▶ Your instructions
Every line from the one that contains "424x245 pixels." to the end of the records must be restated word for word. No other line belongs in the answer.

▶ Saved data entries
################

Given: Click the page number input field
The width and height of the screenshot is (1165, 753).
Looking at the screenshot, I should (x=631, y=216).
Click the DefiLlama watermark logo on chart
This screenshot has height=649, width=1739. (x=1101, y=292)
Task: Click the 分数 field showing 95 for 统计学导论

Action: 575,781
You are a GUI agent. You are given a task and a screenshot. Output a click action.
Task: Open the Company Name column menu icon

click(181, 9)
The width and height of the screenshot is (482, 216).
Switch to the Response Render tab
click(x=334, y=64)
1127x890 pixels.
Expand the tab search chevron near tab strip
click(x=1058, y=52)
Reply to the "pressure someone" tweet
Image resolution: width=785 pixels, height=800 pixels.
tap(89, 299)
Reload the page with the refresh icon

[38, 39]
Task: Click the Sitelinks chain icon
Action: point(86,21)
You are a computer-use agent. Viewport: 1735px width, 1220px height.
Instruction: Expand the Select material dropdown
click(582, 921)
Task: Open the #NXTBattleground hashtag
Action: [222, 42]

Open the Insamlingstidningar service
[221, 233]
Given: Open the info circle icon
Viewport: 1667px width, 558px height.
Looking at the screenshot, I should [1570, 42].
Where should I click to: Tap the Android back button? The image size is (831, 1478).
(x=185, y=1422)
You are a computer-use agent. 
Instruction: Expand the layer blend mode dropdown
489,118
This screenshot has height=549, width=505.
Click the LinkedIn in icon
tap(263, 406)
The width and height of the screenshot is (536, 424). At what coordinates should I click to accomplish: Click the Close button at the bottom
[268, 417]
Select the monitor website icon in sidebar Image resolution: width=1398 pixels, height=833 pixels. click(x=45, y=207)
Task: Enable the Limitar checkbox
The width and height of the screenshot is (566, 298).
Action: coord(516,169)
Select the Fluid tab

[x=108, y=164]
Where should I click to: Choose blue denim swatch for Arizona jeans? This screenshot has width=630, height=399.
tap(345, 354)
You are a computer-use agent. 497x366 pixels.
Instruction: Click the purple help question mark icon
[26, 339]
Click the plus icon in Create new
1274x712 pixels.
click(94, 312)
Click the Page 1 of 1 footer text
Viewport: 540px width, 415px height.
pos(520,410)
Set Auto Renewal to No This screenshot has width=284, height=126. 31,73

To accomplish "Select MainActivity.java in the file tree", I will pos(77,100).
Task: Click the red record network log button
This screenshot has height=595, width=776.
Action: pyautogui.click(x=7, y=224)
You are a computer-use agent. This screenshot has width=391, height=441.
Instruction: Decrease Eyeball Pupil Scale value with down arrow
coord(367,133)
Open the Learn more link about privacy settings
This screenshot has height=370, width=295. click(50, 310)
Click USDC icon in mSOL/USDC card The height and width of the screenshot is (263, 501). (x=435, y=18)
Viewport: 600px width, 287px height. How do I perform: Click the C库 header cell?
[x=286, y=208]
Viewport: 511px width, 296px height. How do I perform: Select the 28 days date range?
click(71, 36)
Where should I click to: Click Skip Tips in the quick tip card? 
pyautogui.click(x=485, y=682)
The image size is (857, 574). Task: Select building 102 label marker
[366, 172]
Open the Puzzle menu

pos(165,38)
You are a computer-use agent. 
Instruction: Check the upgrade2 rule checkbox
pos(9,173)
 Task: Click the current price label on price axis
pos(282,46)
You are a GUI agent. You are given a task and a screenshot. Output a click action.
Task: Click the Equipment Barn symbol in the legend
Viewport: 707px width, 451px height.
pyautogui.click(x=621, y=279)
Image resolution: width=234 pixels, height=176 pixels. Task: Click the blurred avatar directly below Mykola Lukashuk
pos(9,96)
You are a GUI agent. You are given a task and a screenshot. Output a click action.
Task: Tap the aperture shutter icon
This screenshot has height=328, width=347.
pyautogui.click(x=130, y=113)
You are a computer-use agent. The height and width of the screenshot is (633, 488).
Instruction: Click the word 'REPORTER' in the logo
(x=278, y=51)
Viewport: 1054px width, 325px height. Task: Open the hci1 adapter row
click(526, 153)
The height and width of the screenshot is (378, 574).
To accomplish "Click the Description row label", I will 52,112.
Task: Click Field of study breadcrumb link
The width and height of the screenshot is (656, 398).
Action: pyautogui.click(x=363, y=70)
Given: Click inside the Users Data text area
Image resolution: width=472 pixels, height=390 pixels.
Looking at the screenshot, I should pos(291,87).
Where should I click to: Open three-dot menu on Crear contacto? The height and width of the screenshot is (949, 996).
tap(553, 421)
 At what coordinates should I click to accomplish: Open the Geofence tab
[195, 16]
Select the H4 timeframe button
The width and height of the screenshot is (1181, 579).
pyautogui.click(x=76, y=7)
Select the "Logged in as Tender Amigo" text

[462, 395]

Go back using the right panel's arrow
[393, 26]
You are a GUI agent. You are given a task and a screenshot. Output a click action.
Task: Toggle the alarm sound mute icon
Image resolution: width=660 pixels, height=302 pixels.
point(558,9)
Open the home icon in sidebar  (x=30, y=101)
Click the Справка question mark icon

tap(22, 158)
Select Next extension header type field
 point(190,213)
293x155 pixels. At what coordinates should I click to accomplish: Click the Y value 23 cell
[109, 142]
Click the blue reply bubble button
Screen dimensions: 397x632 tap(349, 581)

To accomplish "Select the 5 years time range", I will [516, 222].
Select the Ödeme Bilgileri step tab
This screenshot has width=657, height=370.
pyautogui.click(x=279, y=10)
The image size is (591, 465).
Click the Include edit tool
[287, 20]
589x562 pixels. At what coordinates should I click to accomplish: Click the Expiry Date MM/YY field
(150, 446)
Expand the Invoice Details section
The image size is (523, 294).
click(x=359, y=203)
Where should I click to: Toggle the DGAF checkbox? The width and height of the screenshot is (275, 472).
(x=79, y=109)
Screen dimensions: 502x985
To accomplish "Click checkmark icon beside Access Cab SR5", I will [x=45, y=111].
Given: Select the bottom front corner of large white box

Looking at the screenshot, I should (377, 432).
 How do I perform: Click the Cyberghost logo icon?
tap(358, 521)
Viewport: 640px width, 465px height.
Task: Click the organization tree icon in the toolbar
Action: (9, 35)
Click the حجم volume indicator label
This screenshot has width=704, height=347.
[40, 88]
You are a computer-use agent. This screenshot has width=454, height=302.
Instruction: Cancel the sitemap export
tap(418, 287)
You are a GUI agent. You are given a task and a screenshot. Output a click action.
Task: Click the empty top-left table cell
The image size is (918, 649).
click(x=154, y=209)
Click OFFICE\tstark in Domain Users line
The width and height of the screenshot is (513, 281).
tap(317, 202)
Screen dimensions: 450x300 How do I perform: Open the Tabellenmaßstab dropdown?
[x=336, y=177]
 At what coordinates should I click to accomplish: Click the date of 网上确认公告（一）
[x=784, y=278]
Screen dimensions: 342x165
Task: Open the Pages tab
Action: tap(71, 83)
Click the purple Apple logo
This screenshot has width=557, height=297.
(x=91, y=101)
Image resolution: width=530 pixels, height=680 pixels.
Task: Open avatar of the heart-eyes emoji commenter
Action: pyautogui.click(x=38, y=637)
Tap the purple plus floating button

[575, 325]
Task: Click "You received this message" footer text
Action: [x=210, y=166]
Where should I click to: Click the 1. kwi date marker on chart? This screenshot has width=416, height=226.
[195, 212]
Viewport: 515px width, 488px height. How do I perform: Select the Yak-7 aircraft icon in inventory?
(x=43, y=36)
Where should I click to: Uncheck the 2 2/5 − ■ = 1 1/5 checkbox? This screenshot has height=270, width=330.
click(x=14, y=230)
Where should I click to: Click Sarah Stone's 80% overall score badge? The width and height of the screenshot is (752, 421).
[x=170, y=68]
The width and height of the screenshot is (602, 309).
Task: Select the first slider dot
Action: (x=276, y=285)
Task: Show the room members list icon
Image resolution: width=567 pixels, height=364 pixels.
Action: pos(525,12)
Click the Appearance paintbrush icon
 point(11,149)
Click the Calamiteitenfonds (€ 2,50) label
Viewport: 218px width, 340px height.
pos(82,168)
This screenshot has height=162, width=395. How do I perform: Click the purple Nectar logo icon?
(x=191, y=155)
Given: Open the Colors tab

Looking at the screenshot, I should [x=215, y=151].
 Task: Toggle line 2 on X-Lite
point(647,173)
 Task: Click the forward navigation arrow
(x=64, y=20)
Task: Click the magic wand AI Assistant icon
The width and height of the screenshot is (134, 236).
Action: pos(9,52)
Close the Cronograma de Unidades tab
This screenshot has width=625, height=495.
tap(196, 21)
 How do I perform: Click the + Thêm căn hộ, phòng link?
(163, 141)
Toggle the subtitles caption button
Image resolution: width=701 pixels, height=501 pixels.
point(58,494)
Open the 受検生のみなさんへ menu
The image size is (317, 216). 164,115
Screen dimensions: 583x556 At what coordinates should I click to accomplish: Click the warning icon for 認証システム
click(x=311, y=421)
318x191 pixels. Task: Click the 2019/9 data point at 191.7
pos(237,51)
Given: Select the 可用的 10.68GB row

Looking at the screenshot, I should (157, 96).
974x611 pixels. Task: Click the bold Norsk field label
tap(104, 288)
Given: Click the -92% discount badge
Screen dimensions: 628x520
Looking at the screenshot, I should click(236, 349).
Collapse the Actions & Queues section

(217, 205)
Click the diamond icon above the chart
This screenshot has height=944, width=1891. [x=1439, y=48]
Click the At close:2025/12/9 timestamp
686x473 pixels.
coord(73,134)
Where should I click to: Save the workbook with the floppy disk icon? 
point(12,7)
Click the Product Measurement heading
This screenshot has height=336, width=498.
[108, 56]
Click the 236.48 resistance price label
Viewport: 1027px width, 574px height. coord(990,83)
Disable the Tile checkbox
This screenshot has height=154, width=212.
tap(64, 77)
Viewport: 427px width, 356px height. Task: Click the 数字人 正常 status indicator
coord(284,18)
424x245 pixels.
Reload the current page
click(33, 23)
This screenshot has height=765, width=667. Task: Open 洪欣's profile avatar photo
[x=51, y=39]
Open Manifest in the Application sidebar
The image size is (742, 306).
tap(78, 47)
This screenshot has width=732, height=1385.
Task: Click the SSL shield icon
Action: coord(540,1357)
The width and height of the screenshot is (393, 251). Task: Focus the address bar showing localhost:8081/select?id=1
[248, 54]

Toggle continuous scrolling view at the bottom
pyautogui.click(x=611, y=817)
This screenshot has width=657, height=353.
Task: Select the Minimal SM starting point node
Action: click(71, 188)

################

▶ Result below
424x245 pixels.
Reload the current page
click(33, 23)
This screenshot has height=765, width=667. Task: Open 洪欣's profile avatar photo
[x=51, y=39]
Open Manifest in the Application sidebar
The image size is (742, 306).
tap(78, 47)
This screenshot has width=732, height=1385.
Task: Click the SSL shield icon
Action: coord(540,1357)
The width and height of the screenshot is (393, 251). Task: Focus the address bar showing localhost:8081/select?id=1
[248, 54]

Toggle continuous scrolling view at the bottom
pyautogui.click(x=611, y=817)
This screenshot has width=657, height=353.
Task: Select the Minimal SM starting point node
Action: click(71, 188)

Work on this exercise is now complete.